BrickworkLayoutAnsatz showed promising results, offering a good balance between complexity and generalization. Its structured entanglement helped capture important patterns in the data, and with further tuning, it could be a strong contender.
QAOA, although a powerful tool for optimization problems, was less suited for this image-based classification task. The structure of QAOA was less effective at identifying patterns in the data that QCNN and BrickworkLayout could more easily detect due to their entanglement patterns.
Ultimately, QCNNAnsatz proved to be the most effective for BinaryMNISTClassifier tasks, particularly due to its ability to handle hierarchical data more naturally. The BrickworkLayoutAnsatz provided a good alternative by offering moderate complexity and structured entanglement, and it performed competitively when balanced with the right number of layers and block sizes. Adjusting hyperparameters like the number of layers and entanglement depth further enhanced performance, but maintaining a balance between complexity and generalization was key.
During our testing and experimentation, we initially hypothesized that combining QCNNAnsatz, BrickworkLayoutAnsatz, and QAOAAnsatz in a hybrid model might lead to improved accuracy by leveraging the strengths of each ansatz. The idea was to capture more diverse quantum features, hoping for a more robust model. However, in practice, this approach did not yield the expected results.

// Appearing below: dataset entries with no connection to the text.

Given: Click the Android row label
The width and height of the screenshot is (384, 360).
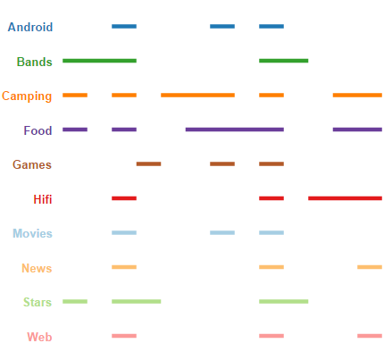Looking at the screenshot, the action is [30, 27].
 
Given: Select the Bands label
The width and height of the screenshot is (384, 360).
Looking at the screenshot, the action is [35, 62].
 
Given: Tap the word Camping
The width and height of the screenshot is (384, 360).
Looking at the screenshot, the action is [27, 96].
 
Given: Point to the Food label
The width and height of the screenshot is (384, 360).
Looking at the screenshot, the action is [38, 130].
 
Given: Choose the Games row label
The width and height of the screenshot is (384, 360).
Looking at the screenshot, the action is [32, 164].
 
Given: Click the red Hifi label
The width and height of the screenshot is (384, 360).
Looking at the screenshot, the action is [43, 199].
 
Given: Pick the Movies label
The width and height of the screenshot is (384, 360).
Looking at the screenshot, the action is [32, 233].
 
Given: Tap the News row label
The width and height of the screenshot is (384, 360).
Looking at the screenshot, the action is [37, 268].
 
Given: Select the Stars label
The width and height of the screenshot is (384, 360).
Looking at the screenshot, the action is [38, 302].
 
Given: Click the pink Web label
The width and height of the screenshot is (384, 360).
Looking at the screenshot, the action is [39, 337].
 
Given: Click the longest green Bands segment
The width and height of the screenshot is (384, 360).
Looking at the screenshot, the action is [99, 61].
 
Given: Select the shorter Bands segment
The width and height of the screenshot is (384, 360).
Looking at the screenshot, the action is [284, 61].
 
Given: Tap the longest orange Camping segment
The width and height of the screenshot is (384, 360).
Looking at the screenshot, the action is [197, 96].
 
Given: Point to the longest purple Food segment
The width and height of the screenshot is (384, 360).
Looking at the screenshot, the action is [235, 130].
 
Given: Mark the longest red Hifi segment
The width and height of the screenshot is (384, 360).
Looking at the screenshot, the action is [345, 198].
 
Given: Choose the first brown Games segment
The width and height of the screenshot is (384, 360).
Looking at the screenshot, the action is [148, 163].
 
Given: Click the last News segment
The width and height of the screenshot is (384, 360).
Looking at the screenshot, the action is [370, 267].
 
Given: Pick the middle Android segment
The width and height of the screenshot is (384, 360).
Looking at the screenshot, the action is [222, 27].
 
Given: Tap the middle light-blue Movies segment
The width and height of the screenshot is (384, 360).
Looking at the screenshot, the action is [222, 232].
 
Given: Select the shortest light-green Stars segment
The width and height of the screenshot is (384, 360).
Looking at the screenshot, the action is [75, 301].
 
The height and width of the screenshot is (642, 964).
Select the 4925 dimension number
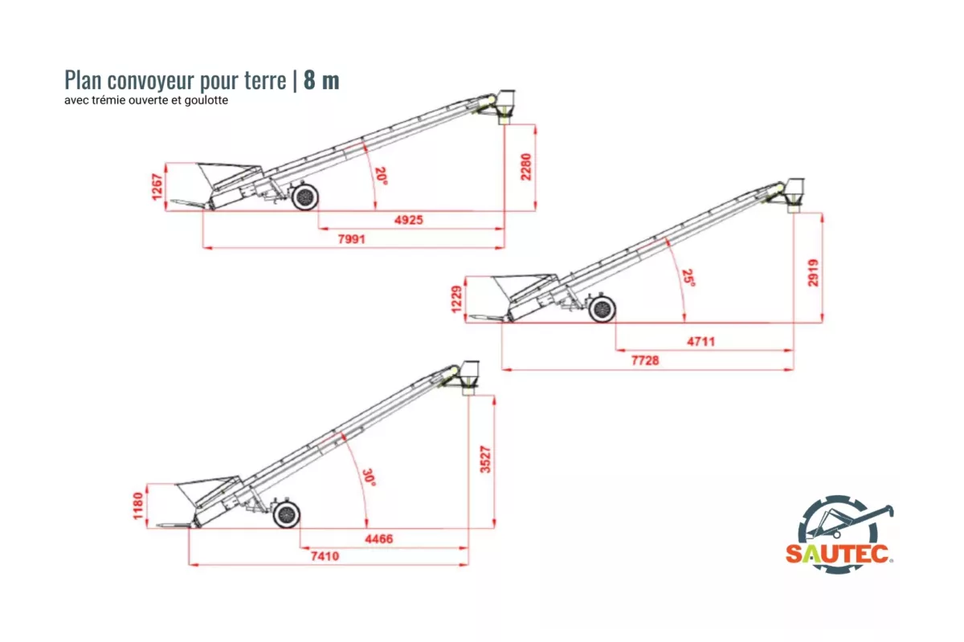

The hybrid model, combining all three ansatzes, performed poorly in comparison to using QCNNAnsatz or BrickworkLayoutAnsatz alone. While QCNNAnsatz consistently outperformed the others, capturing hierarchical features in the MNIST dataset and providing better accuracy during testing, the hybrid combination introduced too much complexity. This complexity likely interfered with the model's ability to generalize and capture meaningful patterns in the data, causing the test accuracy to plateau or even decline.
The BrickworkLayoutAnsatz, on its own, showed promising results, striking a good balance between complexity and generalization. It could still be optimized further, but it was clear that the structured entanglement in this ansatz was beneficial for capturing patterns in the data. On the other hand, QAOAAnsatz, while powerful for optimization tasks, struggled to adapt effectively to the image classification problem, lagging behind both QCNNAnsatz and BrickworkLayoutAnsatz.
Ultimately, this experiment highlighted that combining multiple quantum ansatzes can sometimes lead to diminishing returns, especially when their architectures and strengths don't complement each other for the given task. It reaffirmed that QCNNAnsatz is the most effective for classification tasks like MNIST, and further optimization should focus on tuning hyperparameters within a simpler model rather than adding more complexity.